Description of the task: Print verbatim the lines from the one containing "719x553 pixels. At" through the one containing "The image size is (690, 457). [516, 431]", with both of those lines included.

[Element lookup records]

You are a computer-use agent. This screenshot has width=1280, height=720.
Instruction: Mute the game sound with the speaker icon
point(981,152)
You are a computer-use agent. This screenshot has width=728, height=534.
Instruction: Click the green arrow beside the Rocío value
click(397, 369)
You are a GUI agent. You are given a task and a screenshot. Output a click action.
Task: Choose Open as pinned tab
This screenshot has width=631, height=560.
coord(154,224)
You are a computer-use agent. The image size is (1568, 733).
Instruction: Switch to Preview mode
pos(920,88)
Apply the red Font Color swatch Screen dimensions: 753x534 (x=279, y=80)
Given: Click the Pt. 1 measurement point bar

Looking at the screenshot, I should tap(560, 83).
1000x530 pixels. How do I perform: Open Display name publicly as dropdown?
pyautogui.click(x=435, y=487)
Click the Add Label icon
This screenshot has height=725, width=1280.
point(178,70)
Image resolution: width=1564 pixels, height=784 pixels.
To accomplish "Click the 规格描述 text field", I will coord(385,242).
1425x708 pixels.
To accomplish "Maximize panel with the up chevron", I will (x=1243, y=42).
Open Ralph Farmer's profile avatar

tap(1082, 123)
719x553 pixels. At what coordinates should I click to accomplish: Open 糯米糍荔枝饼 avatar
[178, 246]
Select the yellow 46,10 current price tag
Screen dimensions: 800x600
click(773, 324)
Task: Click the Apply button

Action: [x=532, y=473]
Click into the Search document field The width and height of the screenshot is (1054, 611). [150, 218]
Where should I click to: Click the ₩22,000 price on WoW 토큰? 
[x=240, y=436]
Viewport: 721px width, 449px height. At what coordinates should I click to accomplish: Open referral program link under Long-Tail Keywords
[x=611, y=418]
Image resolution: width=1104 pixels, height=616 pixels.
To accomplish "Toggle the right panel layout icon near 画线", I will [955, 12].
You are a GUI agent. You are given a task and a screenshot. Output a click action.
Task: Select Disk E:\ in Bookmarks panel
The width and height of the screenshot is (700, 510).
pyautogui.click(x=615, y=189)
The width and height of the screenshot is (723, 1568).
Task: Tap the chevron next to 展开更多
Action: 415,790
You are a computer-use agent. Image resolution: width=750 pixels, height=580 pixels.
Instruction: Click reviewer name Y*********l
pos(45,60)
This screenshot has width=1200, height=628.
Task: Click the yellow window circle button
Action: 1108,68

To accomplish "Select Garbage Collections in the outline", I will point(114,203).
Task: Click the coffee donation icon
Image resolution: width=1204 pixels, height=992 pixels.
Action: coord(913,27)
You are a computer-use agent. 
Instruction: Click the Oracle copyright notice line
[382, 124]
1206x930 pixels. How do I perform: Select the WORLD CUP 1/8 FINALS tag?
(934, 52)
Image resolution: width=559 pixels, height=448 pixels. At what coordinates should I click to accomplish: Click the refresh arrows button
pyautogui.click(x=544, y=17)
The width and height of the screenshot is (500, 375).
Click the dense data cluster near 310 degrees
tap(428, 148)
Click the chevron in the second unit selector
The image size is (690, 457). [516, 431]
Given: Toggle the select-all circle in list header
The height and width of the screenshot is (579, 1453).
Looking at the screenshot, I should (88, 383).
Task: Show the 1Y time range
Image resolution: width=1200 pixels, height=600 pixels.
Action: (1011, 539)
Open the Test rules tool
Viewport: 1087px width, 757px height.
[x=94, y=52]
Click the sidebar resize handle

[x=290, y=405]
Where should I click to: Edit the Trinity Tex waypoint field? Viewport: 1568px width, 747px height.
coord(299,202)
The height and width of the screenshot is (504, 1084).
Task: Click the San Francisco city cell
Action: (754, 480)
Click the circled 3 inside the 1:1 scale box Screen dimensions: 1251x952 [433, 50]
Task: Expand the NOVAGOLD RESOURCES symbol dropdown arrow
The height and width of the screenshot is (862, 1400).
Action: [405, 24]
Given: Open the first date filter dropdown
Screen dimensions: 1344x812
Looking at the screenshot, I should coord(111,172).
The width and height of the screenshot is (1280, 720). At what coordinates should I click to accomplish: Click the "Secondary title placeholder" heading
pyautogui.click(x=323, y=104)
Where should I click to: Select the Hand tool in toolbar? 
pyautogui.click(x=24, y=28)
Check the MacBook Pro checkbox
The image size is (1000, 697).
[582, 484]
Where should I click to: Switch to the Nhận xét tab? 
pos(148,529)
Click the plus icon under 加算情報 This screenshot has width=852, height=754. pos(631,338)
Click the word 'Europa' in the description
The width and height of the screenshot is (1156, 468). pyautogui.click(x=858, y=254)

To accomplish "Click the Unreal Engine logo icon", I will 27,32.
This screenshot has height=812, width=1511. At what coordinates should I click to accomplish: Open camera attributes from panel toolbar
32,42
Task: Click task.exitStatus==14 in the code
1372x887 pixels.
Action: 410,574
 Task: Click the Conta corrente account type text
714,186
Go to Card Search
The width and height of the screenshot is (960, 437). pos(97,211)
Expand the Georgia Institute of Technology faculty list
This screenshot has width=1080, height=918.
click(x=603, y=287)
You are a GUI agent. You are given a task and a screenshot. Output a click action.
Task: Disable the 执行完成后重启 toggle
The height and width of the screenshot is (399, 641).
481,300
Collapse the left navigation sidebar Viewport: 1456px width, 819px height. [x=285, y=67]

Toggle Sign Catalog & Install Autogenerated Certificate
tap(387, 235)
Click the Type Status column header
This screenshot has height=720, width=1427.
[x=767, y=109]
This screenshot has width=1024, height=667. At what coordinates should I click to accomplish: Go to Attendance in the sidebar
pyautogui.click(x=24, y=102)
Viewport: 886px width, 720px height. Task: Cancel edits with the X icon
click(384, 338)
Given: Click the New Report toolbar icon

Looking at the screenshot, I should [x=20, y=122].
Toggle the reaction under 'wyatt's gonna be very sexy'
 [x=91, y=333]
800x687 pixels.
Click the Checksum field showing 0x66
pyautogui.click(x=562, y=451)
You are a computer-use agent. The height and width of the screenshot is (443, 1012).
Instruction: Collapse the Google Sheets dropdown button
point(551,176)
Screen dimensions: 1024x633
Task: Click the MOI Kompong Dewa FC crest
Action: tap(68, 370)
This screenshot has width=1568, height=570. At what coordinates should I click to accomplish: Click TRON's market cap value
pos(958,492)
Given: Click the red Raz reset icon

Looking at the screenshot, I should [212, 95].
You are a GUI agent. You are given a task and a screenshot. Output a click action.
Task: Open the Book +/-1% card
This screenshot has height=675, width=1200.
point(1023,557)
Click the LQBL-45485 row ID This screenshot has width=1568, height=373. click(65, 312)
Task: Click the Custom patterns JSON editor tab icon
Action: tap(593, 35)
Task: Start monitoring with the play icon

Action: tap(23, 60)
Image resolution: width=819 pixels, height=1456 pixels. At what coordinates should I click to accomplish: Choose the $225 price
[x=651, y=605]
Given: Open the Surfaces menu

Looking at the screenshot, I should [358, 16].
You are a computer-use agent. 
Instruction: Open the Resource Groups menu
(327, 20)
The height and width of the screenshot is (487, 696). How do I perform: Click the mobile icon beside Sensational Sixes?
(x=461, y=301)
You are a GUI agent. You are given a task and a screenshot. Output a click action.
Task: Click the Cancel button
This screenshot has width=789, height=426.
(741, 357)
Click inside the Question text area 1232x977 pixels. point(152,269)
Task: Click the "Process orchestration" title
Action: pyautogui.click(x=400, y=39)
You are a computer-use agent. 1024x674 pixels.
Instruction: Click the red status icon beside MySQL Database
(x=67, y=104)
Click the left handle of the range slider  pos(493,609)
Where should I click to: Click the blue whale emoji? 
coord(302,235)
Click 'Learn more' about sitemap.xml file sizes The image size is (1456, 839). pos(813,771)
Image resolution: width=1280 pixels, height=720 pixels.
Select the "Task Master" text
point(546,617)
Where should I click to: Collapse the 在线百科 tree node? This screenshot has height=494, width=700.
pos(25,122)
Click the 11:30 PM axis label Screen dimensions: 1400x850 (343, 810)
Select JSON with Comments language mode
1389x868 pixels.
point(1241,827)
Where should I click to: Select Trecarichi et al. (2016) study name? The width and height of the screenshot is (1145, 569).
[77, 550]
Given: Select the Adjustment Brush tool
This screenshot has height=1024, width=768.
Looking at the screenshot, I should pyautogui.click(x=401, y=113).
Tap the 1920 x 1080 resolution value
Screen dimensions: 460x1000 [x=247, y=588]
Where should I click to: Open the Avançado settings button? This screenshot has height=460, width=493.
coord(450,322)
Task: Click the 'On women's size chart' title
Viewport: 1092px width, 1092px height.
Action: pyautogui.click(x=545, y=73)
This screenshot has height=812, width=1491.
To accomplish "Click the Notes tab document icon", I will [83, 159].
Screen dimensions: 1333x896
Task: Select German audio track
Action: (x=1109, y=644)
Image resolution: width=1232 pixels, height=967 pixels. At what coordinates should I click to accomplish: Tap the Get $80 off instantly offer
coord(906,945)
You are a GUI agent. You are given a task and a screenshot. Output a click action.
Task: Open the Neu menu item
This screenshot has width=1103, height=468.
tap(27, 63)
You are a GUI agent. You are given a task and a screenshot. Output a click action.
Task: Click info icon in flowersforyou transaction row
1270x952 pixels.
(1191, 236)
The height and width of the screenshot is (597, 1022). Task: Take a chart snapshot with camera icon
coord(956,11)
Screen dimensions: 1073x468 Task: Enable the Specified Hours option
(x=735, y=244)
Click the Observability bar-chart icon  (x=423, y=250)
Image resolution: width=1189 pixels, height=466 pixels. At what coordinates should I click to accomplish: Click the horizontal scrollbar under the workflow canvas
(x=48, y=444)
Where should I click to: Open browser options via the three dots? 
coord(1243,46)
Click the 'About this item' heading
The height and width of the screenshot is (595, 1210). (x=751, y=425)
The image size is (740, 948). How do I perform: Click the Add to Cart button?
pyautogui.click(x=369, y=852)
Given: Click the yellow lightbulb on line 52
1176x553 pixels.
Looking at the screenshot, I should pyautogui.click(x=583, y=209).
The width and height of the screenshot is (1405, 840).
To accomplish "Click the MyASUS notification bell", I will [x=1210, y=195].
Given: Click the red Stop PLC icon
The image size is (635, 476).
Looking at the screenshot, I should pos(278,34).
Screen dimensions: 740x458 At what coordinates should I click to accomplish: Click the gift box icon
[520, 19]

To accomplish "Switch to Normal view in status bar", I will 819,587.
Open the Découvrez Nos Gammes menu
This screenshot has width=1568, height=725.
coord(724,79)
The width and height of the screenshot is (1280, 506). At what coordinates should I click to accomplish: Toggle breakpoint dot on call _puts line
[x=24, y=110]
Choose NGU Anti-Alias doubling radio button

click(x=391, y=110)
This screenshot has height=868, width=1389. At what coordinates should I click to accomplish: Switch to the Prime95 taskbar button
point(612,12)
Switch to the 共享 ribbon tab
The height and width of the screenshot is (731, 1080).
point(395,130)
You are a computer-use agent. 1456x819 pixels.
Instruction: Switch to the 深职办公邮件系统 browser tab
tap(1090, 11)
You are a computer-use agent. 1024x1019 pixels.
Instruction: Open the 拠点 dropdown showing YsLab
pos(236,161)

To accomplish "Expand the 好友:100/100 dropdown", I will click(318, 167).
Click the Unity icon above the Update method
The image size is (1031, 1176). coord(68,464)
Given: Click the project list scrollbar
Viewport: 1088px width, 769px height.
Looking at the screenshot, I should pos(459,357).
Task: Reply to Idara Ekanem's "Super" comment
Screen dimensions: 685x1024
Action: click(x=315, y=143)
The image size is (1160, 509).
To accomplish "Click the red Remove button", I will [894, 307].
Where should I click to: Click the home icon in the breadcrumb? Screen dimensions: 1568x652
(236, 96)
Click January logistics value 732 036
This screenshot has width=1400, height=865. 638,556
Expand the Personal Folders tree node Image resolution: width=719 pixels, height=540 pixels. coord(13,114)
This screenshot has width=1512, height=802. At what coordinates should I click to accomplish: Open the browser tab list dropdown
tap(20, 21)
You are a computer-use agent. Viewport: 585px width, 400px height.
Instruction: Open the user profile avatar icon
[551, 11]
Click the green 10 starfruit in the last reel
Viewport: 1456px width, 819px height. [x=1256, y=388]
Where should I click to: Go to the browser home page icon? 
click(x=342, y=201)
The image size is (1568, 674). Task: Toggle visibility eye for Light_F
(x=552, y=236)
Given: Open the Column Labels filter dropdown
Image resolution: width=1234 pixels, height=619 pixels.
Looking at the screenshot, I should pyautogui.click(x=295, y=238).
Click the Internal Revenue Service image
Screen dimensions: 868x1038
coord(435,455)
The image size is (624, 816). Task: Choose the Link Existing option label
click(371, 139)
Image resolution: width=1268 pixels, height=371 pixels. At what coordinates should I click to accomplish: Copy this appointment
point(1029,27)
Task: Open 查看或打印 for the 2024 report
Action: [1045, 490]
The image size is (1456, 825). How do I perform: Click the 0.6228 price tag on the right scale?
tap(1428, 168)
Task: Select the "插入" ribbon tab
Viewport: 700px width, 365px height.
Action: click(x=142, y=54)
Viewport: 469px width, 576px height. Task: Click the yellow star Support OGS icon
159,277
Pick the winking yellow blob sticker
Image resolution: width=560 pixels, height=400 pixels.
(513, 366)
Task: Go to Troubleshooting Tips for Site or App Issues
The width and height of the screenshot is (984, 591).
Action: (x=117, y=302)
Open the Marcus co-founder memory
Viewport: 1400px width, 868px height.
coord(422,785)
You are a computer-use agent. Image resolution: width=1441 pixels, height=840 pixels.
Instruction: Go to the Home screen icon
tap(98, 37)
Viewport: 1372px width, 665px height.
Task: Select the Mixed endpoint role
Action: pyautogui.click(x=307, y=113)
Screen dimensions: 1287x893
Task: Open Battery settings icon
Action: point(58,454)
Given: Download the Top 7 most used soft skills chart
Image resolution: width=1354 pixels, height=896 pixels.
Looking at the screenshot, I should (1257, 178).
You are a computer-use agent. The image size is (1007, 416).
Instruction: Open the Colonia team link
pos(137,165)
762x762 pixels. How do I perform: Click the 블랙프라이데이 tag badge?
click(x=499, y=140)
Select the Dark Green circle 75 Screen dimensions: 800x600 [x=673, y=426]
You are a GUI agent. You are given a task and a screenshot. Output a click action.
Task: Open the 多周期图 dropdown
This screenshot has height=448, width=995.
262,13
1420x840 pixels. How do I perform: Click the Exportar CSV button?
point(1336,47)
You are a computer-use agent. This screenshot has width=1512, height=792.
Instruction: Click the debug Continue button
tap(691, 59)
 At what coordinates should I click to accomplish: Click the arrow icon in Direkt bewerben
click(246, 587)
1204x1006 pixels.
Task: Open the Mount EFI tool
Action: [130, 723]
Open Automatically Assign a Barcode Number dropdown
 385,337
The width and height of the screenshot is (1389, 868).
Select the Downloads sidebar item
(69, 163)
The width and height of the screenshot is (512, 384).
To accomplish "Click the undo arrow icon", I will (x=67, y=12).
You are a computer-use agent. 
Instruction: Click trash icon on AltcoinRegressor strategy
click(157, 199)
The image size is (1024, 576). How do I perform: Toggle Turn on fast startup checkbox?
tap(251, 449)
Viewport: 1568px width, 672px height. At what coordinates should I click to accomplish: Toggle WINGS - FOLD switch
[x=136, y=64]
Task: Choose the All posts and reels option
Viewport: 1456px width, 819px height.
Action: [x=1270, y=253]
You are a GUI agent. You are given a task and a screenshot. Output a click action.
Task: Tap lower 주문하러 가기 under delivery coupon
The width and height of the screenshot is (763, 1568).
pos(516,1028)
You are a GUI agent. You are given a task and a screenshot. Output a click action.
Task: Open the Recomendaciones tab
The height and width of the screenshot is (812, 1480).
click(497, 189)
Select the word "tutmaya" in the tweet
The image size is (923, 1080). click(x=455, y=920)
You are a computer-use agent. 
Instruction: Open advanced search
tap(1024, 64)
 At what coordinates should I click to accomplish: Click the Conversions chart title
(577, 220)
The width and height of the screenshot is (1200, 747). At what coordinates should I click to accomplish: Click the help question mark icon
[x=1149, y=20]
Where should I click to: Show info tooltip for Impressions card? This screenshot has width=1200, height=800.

Problem solution:
719x553 pixels. At what coordinates should I click to accomplish: Open 糯米糍荔枝饼 avatar
[178, 246]
Select the yellow 46,10 current price tag
Screen dimensions: 800x600
click(773, 324)
Task: Click the Apply button

Action: [x=532, y=473]
Click into the Search document field The width and height of the screenshot is (1054, 611). [150, 218]
Where should I click to: Click the ₩22,000 price on WoW 토큰? 
[x=240, y=436]
Viewport: 721px width, 449px height. At what coordinates should I click to accomplish: Open referral program link under Long-Tail Keywords
[x=611, y=418]
Image resolution: width=1104 pixels, height=616 pixels.
To accomplish "Toggle the right panel layout icon near 画线", I will [955, 12].
You are a GUI agent. You are given a task and a screenshot. Output a click action.
Task: Select Disk E:\ in Bookmarks panel
The width and height of the screenshot is (700, 510).
pyautogui.click(x=615, y=189)
The width and height of the screenshot is (723, 1568).
Task: Tap the chevron next to 展开更多
Action: 415,790
You are a computer-use agent. Image resolution: width=750 pixels, height=580 pixels.
Instruction: Click reviewer name Y*********l
pos(45,60)
This screenshot has width=1200, height=628.
Task: Click the yellow window circle button
Action: 1108,68

To accomplish "Select Garbage Collections in the outline", I will point(114,203).
Task: Click the coffee donation icon
Image resolution: width=1204 pixels, height=992 pixels.
Action: coord(913,27)
You are a computer-use agent. 
Instruction: Click the Oracle copyright notice line
[382, 124]
1206x930 pixels. How do I perform: Select the WORLD CUP 1/8 FINALS tag?
(934, 52)
Image resolution: width=559 pixels, height=448 pixels. At what coordinates should I click to accomplish: Click the refresh arrows button
pyautogui.click(x=544, y=17)
The width and height of the screenshot is (500, 375).
Click the dense data cluster near 310 degrees
tap(428, 148)
Click the chevron in the second unit selector
The image size is (690, 457). [516, 431]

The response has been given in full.